# Start of RECORDS SHOWN

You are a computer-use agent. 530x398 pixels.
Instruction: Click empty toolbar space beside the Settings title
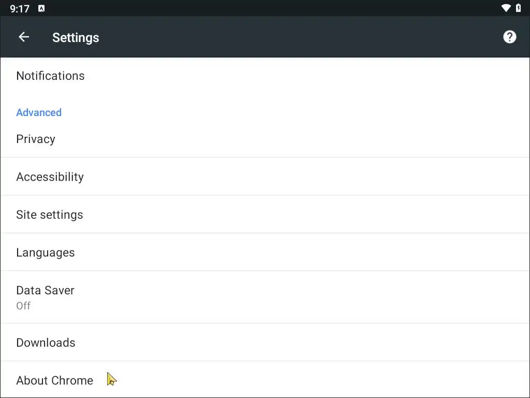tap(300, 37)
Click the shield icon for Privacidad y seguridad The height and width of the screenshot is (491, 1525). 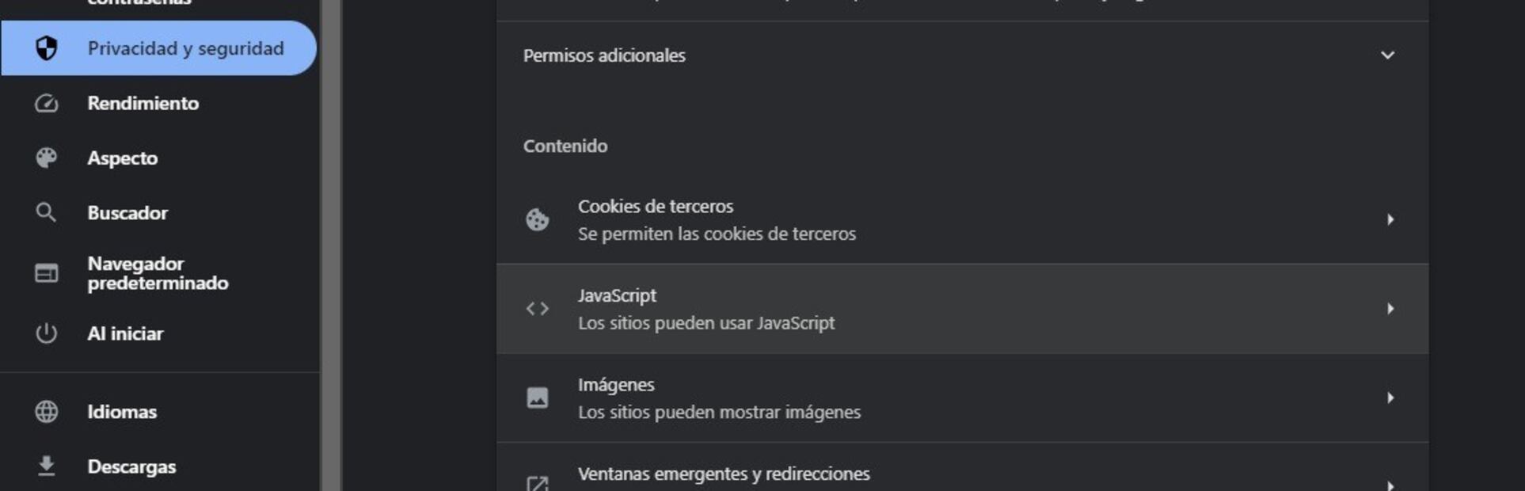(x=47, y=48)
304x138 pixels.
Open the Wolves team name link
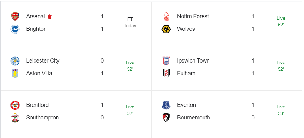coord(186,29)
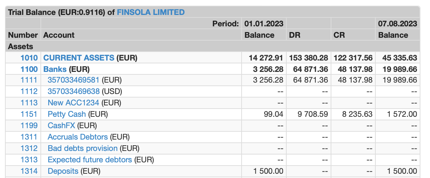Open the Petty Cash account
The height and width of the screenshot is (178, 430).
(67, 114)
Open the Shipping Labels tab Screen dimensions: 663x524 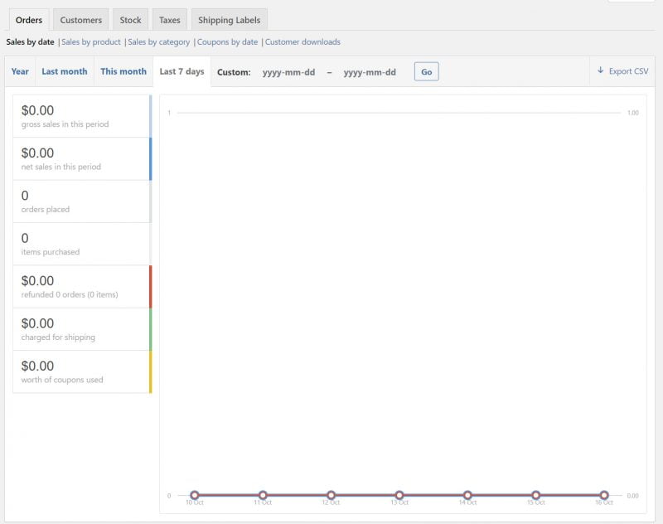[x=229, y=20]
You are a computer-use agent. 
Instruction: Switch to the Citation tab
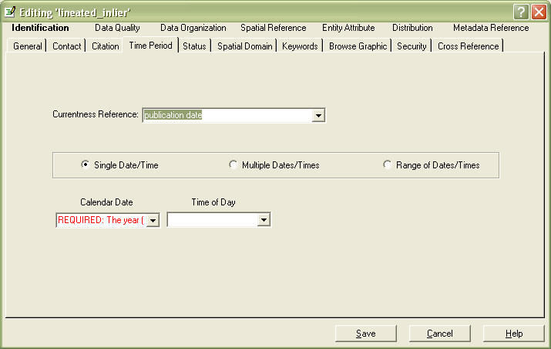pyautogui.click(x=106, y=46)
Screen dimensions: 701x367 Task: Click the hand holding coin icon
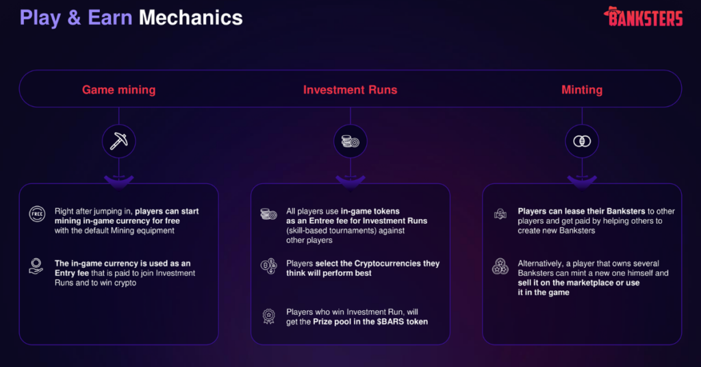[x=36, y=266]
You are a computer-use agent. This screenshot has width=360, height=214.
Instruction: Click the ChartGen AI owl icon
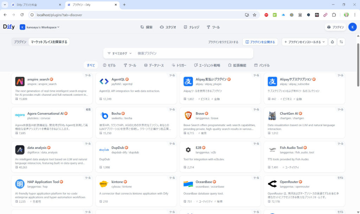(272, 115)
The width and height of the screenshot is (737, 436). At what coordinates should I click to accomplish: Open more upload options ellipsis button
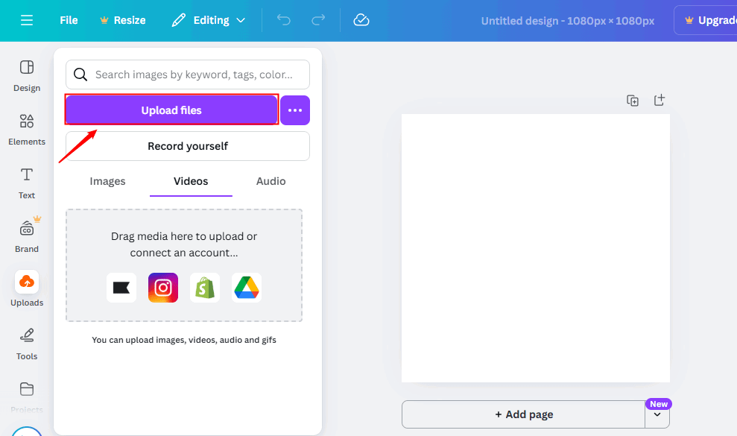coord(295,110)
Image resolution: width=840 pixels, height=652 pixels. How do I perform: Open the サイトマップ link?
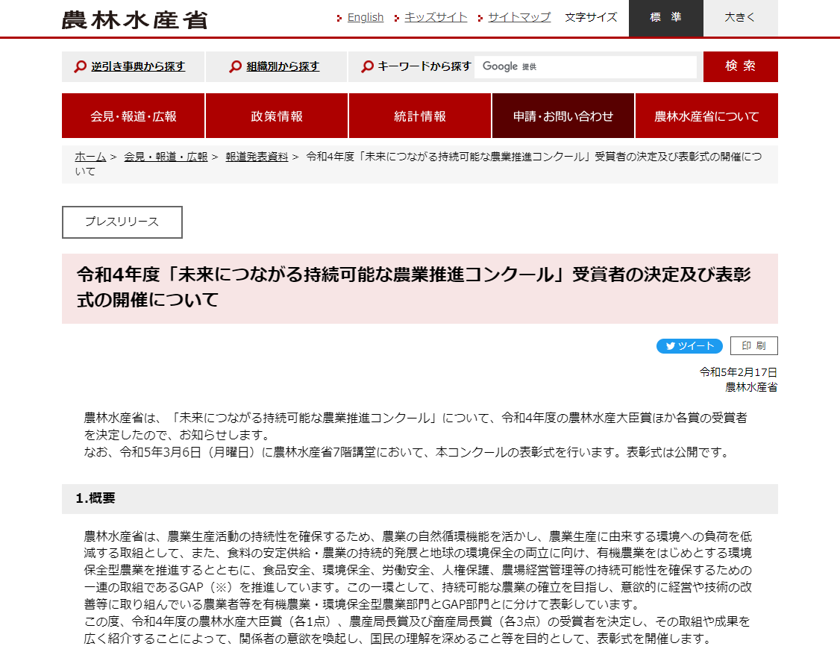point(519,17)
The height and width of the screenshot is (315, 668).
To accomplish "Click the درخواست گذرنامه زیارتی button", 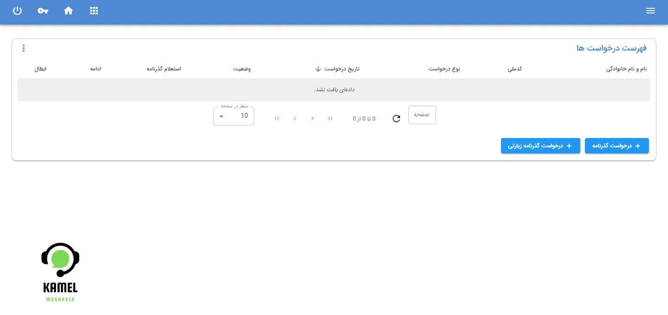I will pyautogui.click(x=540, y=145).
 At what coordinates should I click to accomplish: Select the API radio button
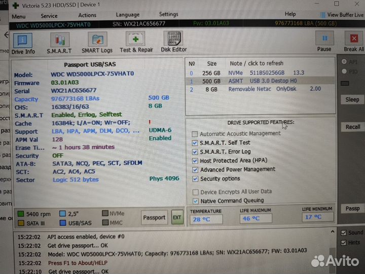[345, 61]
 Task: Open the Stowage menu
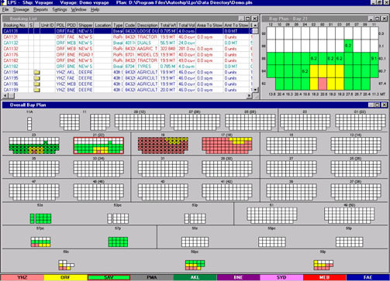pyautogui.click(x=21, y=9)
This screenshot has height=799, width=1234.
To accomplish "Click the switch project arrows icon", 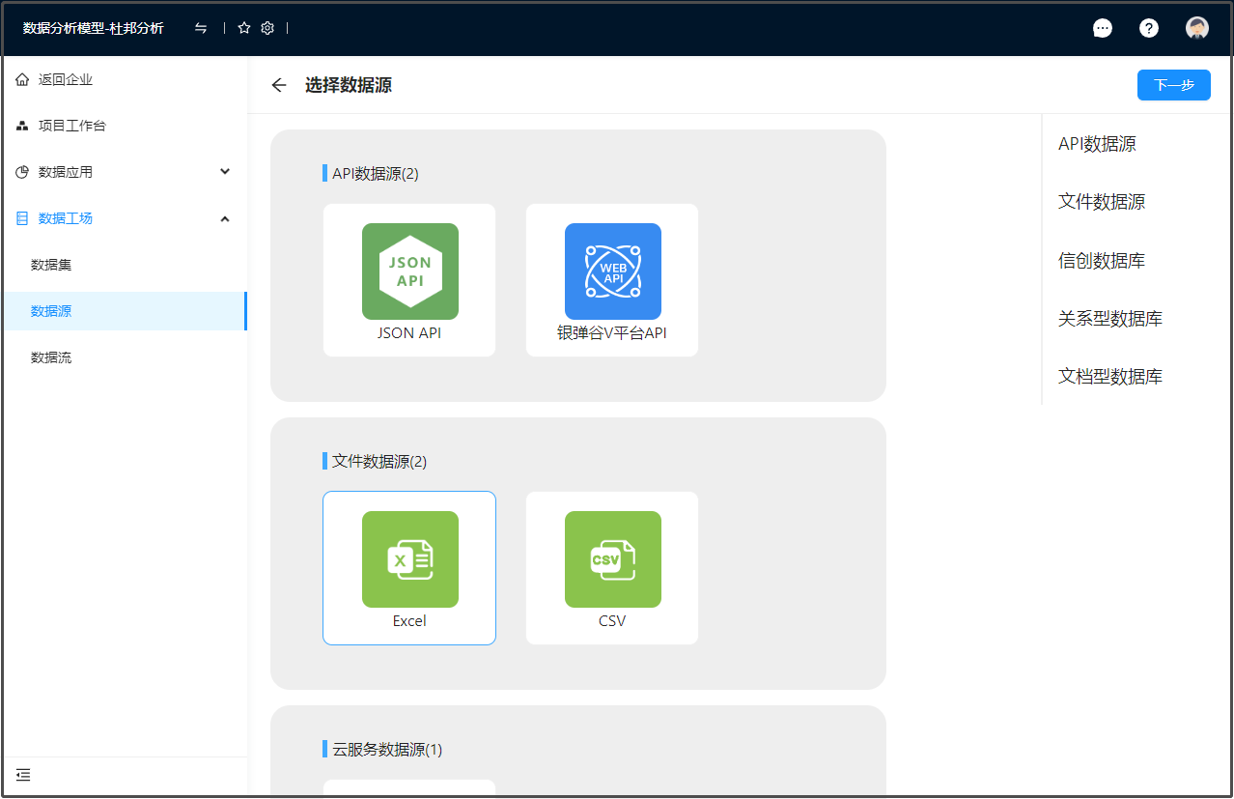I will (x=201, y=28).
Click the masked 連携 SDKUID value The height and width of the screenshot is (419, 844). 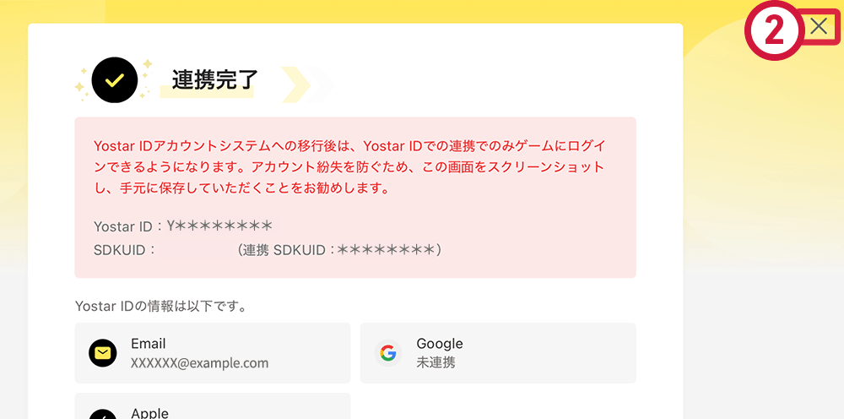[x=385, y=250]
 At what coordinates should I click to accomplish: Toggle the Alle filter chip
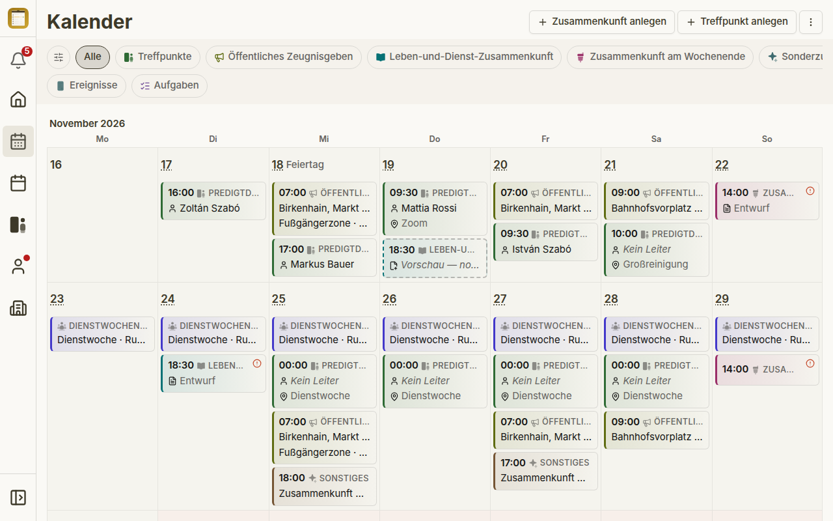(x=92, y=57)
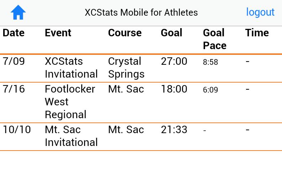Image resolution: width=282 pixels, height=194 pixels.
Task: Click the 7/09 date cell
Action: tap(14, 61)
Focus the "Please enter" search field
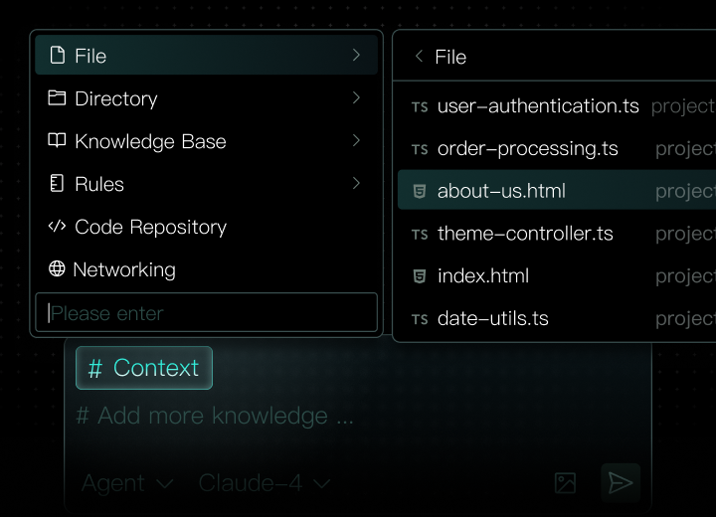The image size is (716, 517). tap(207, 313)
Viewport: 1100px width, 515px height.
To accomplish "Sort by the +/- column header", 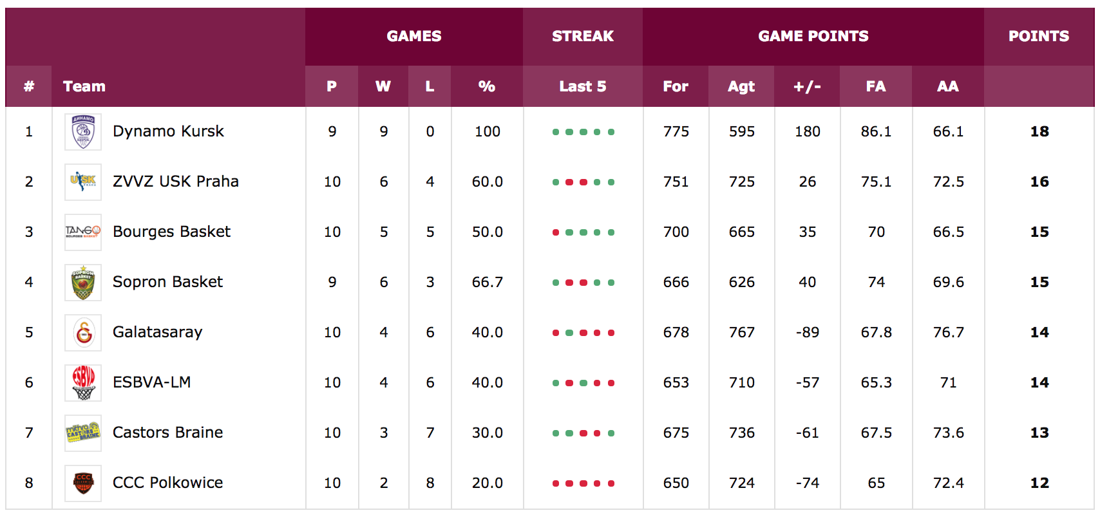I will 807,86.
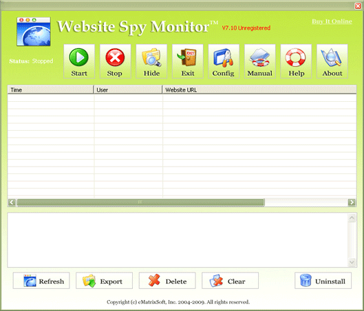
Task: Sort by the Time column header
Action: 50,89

# End of RECORDS SHOWN

(YOUR GOAL)
Count the lines in the items above that contain the string "agent", matching case exactly, and reply with only the number.

(RESPONSE)
3